The strict-typing property becomes more useful with larger enums rather than what is effectively a boolean choice here. It also leads us back to the example code we saw that could be used to check that the value passed in was valid (it raised ValueError if direction is not ASCENDING or DESCENDING). Of course we now know that direction must to be one of those two values, so that check would be redundant.

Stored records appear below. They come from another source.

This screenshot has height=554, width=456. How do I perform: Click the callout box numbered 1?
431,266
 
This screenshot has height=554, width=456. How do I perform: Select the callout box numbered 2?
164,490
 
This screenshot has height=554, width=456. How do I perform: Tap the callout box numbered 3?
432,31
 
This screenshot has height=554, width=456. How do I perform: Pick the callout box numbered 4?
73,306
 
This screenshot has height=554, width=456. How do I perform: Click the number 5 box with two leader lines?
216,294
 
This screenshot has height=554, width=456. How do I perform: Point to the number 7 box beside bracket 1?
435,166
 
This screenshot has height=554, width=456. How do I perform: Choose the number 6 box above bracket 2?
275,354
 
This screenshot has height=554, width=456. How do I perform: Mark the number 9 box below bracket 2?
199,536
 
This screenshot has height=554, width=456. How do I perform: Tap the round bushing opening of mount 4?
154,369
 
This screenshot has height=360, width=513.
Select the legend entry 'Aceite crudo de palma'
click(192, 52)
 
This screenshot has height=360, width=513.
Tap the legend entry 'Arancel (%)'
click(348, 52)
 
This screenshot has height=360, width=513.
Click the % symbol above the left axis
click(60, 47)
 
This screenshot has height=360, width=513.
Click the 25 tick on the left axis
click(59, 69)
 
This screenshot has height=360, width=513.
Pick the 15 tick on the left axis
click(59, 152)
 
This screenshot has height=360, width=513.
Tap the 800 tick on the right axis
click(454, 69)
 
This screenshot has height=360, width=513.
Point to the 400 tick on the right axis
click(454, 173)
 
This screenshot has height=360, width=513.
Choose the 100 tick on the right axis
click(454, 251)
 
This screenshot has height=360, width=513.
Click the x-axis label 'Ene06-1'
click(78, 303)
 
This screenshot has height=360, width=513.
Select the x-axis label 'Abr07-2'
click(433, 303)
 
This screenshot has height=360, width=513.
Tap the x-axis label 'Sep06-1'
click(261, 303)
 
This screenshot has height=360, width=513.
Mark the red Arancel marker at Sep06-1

What we have’t covered yet is how Enums can be used to convert primitive values into Enums, as well as verify their validity. Let’s look at that now, as it’s a useful way of validating input.

Converting primitives to Enums, with validation

A primitive value can be converted to an Enum by simply calling the Enum subclass as if you were trying to instantiate it, and passing in the primitive that matches the value.

For example to construct a SortOrder from an int:

>>> SortOrder(1)
<SortOrder.ASCENDING: 1>
>>> SortOrder(2)
<SortOrder.DESCENDING: 2>

Something to note here – when using enum.auto(), values start at 1.

We can then see what happens when calling the Enum with an invalid value:

>>> SortOrder(0)
Traceback (most recent call last):
  …
ValueError: 0 is not a valid SortOrder

Python makes sure the value being passed in exists on the Enum, and raises a ValueError if it doesn’t. We can leverage this to validate user input, for example. We might want to make sure that a valid value is passed in to a script on the command line.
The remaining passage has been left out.